[Data taken from a collection]
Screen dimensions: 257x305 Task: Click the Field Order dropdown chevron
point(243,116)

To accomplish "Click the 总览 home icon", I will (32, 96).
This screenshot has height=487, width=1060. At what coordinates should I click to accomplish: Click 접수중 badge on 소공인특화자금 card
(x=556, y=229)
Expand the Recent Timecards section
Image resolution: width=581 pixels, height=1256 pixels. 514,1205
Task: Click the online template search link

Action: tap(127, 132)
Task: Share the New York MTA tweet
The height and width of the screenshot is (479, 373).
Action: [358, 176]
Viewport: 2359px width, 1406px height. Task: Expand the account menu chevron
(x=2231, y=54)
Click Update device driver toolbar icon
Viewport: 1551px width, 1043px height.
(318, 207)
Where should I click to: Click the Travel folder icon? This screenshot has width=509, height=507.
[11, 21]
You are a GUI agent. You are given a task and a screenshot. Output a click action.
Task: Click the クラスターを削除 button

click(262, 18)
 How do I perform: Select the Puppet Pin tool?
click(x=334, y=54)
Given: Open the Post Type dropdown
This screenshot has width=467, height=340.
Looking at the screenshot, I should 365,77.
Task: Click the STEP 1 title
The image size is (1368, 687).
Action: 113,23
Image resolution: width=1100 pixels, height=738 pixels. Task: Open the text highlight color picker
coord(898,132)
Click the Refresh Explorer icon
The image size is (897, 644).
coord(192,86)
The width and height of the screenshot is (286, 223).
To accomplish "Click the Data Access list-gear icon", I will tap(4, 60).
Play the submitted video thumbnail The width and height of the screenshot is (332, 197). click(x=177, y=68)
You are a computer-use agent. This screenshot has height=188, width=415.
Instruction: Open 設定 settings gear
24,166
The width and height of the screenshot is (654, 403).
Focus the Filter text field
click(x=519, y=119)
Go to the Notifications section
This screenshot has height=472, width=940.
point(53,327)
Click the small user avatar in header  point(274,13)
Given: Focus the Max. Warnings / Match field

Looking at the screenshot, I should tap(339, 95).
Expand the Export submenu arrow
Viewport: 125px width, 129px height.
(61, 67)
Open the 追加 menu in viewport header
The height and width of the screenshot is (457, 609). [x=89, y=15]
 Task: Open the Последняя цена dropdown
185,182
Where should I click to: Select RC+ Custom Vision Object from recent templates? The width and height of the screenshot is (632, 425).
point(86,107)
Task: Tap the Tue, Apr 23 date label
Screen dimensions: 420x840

__Problem to solve__
Copy all of the data above word for word, with nothing left out or changed.

__Response to the exercise__
Screen dimensions: 257x305 Task: Click the Field Order dropdown chevron
point(243,116)

To accomplish "Click the 总览 home icon", I will (32, 96).
This screenshot has height=487, width=1060. At what coordinates should I click to accomplish: Click 접수중 badge on 소공인특화자금 card
(x=556, y=229)
Expand the Recent Timecards section
Image resolution: width=581 pixels, height=1256 pixels. 514,1205
Task: Click the online template search link

Action: tap(127, 132)
Task: Share the New York MTA tweet
The height and width of the screenshot is (479, 373).
Action: [358, 176]
Viewport: 2359px width, 1406px height. Task: Expand the account menu chevron
(x=2231, y=54)
Click Update device driver toolbar icon
Viewport: 1551px width, 1043px height.
(318, 207)
Where should I click to: Click the Travel folder icon? This screenshot has width=509, height=507.
[11, 21]
You are a GUI agent. You are given a task and a screenshot. Output a click action.
Task: Click the クラスターを削除 button

click(262, 18)
 How do I perform: Select the Puppet Pin tool?
click(x=334, y=54)
Given: Open the Post Type dropdown
This screenshot has width=467, height=340.
Looking at the screenshot, I should 365,77.
Task: Click the STEP 1 title
The image size is (1368, 687).
Action: 113,23
Image resolution: width=1100 pixels, height=738 pixels. Task: Open the text highlight color picker
coord(898,132)
Click the Refresh Explorer icon
The image size is (897, 644).
coord(192,86)
The width and height of the screenshot is (286, 223).
To accomplish "Click the Data Access list-gear icon", I will tap(4, 60).
Play the submitted video thumbnail The width and height of the screenshot is (332, 197). click(x=177, y=68)
You are a computer-use agent. This screenshot has height=188, width=415.
Instruction: Open 設定 settings gear
24,166
The width and height of the screenshot is (654, 403).
Focus the Filter text field
click(x=519, y=119)
Go to the Notifications section
This screenshot has height=472, width=940.
point(53,327)
Click the small user avatar in header  point(274,13)
Given: Focus the Max. Warnings / Match field

Looking at the screenshot, I should tap(339, 95).
Expand the Export submenu arrow
Viewport: 125px width, 129px height.
(61, 67)
Open the 追加 menu in viewport header
The height and width of the screenshot is (457, 609). [x=89, y=15]
 Task: Open the Последняя цена dropdown
185,182
Where should I click to: Select RC+ Custom Vision Object from recent templates? The width and height of the screenshot is (632, 425).
point(86,107)
Task: Tap the Tue, Apr 23 date label
Screen dimensions: 420x840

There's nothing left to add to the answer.